The Pgap mutants and Ptt1609 mutants disclosed herein may be chimeric linked as promoters to a heterologous nucleic acid molecule intended for expression in a host cell, forming a chimeric nucleic acid molecule or chimeric gene of the present application. The design and construction of chimeric genes is well known to those skilled in the art. Chimeric genes typically include a promoter, a heterologous nucleic acid molecule intended for expression, and 3' termination control regions. The termination control region may be derived from a different gene and is often derived from a gene naturally found in the target host cell. The chimeric linked heterologous nucleic acid molecule may be any nucleic acid molecule desired to be expressed in a host cell, including, for example, a coding region for a protein or peptide. Furthermore, an operon comprising the promoters described herein and a plurality of coding regions expressed from the promoters may be constructed.
The promoters described herein may be used in chimeric genes to express the chimeric genes in bacteria belonging to the genus Zymomonas and/or the genus Escherichia. The chimeric genes may be used to express any protein involved in the production of zymomonas and/or escherichia products. For example, one or more enzymes involved in the synthesis of bioenergy substances such as isobutanol, in the production of bioplastic such as PHB can be expressed starting from chimeric genes with these promoters. The chimeric gene may be expressed in a strain of natural zymomonas and/or escherichia that does not utilize xylose, or in a strain that utilizes xylose. The promoters described herein may also be used to express enzymes involved in isobutanol metabolism or another metabolic pathway.

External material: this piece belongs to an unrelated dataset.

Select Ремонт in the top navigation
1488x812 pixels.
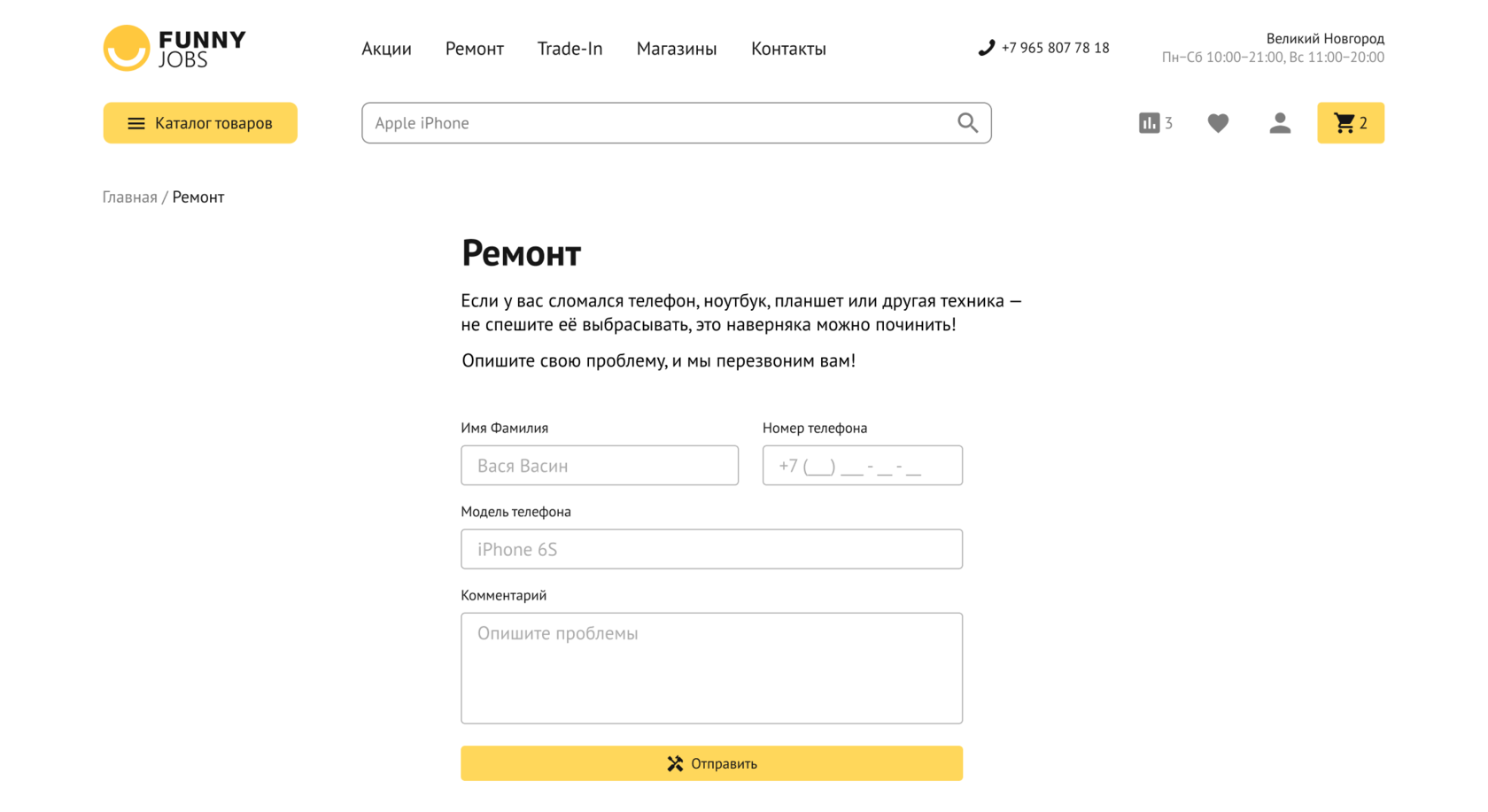point(474,49)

The chimeric genes described herein are typically constructed in a vector or transferred to a vector for further manipulation. Vectors are well known. Some vectors are capable of replication in a wide range of host bacteria and can be transferred by conjugation, for example, pET series vectors are one of the most widely used vectors at present, have a powerful function in E.coli, and are capable of expressing recombinant proteins; pEZ-Dual Dual reporter vectors have identified promoters, terminators, RBS and alcohol inducible promoters of varying strengths in Zymomonas mobilis. Vectors may include plasmids for autonomous replication in cells, as well as plasmids for transporting constructs for integration into the bacterial genome. Plasmids used for DNA integration may include a transposon, a region of nucleic acid sequence homologous to the target bacterial genome, or other sequences involved in integration.

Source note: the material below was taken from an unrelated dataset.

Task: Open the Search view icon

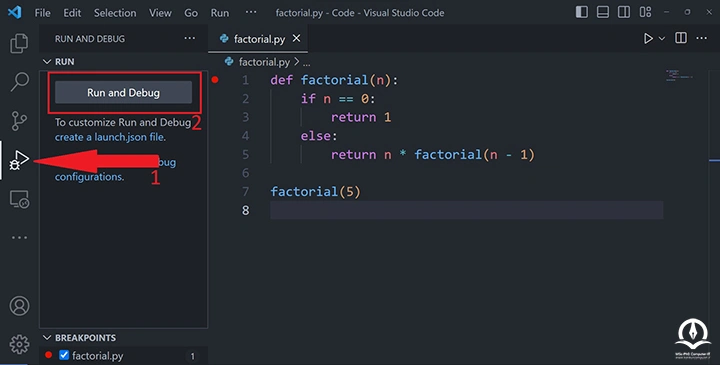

The promoters described herein may also be constructed for expression in vectors without chimeric linked nucleic acid molecules and integrated into the vicinity of the endogenous coding region to replace the endogenous promoter in the bacterial genome or to add at least one promoter to the coding region within, for example, an operon. Vectors comprising the promoters described herein may be introduced into bacterial cells by well known methods, such as using freeze-thaw transformation, calcium-mediated transformation, electroporation, or conjugation.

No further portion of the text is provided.